Even if we were to ignore this lack of due authentication, we should be met with the want of any proper exceptions. To the charge as apparently given on November 20th, when the case was submitted to the jury, there is no pretense of any exception whatever. The journal entry of November 21 shows that the jury were brought into court and announced that they had not agreed upon a verdict. Then follows this statement: "Thereupon the court further instructs the jury by reading written instructions to them, all of which is excepted to by the defendants' attorneys," and this is the only exception having any reference to instructions to be found in the transcript. Exactly what was intended by it is not clear. If the objection was simply to the time and manner of giving instructions, the propriety of such action has been sustained in Allis v. United States, 155 U. S. 117, 155 U. S. 123. If to what was contained in those instructions, then, in addition to the fact that they have not been preserved in any bill of exceptions, arises the further difficulty that no particular proposition is called to the attention of the court.
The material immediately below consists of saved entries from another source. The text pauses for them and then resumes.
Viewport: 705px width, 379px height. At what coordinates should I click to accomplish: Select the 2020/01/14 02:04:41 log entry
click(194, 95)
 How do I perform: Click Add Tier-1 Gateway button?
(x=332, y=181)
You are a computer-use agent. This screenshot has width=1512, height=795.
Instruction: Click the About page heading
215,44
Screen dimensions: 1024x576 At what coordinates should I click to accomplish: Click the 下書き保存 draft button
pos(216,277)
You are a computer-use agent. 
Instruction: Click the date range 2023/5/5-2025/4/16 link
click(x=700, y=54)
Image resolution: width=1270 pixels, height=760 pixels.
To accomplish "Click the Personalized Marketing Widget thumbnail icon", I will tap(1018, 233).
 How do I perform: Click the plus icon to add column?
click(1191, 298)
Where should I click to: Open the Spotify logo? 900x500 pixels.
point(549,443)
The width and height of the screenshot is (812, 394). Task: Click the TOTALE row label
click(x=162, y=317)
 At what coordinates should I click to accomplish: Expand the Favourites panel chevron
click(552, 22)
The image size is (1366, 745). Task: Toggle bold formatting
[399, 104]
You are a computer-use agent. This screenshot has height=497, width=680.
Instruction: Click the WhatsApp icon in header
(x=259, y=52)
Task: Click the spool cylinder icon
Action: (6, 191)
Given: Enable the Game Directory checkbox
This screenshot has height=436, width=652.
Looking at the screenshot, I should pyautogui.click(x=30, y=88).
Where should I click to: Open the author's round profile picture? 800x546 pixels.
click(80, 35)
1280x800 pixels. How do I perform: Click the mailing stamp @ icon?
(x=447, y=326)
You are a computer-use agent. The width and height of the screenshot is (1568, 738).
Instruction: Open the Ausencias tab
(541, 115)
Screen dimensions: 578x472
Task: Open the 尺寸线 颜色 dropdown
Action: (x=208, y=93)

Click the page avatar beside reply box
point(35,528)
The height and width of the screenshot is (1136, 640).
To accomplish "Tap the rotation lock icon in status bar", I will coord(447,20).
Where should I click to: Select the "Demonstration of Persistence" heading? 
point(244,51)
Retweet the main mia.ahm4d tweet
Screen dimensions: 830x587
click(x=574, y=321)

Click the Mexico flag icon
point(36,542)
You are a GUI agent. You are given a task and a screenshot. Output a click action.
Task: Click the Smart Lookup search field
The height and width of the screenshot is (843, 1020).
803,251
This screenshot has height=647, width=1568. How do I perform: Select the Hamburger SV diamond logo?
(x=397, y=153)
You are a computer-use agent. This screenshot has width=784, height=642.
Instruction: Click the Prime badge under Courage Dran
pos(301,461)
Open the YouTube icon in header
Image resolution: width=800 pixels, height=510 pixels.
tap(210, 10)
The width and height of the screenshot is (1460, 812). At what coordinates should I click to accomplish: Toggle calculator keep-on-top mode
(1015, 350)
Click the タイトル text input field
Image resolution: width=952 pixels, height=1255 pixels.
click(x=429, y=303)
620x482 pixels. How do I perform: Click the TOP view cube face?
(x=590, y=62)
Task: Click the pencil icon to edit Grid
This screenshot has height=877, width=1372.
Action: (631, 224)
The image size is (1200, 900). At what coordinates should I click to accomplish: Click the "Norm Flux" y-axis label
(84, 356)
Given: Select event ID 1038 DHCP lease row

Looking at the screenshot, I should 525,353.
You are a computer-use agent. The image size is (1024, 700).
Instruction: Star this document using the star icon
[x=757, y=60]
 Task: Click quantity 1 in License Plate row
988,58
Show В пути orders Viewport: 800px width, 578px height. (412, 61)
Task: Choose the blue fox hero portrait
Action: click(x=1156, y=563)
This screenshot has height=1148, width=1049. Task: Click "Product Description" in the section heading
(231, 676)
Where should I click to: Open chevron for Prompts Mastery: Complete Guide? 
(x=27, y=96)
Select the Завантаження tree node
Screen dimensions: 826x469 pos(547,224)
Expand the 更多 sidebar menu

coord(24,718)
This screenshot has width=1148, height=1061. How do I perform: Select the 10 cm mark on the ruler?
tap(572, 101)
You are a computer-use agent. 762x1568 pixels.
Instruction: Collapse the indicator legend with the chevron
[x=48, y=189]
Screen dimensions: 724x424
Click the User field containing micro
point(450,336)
These are all the matters pointed out by counsel in the brief. At the argument in this Court, other counsel than those whose names are on the brief appeared, and, in addition, presented this further objection: by section 3995, Rev.Stat., the offense of obstructing the passage of the mails is made punishable by a fine of not more than $100. Under section clubjuris

Page 159 U. S. 595

5440, Rev.Stat., a conspiracy to commit any offense against the United States is punishable by a fine of not less than $1,000 nor more than $10,000, and by imprisonment for not more than two years. Upon this he contended that a conspiracy to commit an offense cannot be punished more severely than the offense itself, and also that when the principal offense is in fact committed, the mere conspiracy is merged in it. The language of the section is plain and not open to doubt. A conspiracy to commit an offense is denounced as itself a separate offense, and the punishment therefor fixed by the statute, and we know of no lack of power in Congress to thus deal with a conspiracy. Whatever may be thought of the wisdom or propriety of a statute making a conspiracy to do an act punishable more severely than the doing of the act itself, it is a matter to be considered solely by the legislative body. Callan v. Wilson, 127 U. S. 540, 127 U. S. 555. The power exists to separate the conspiracy from the act itself, and to affix distinct and independent penalties to each. With regard to the suggestion that the conspiracy was merged in the completed act, it is enough that we cannot, upon the record, hold that the mails were obstructed. All the testimony not being preserved, it may be that the testimony satisfied the jury that there was in fact no obstruction of the mails, but only, as charged, a conspiracy to obstruct. If so, the suggestion of a merger falls to the ground.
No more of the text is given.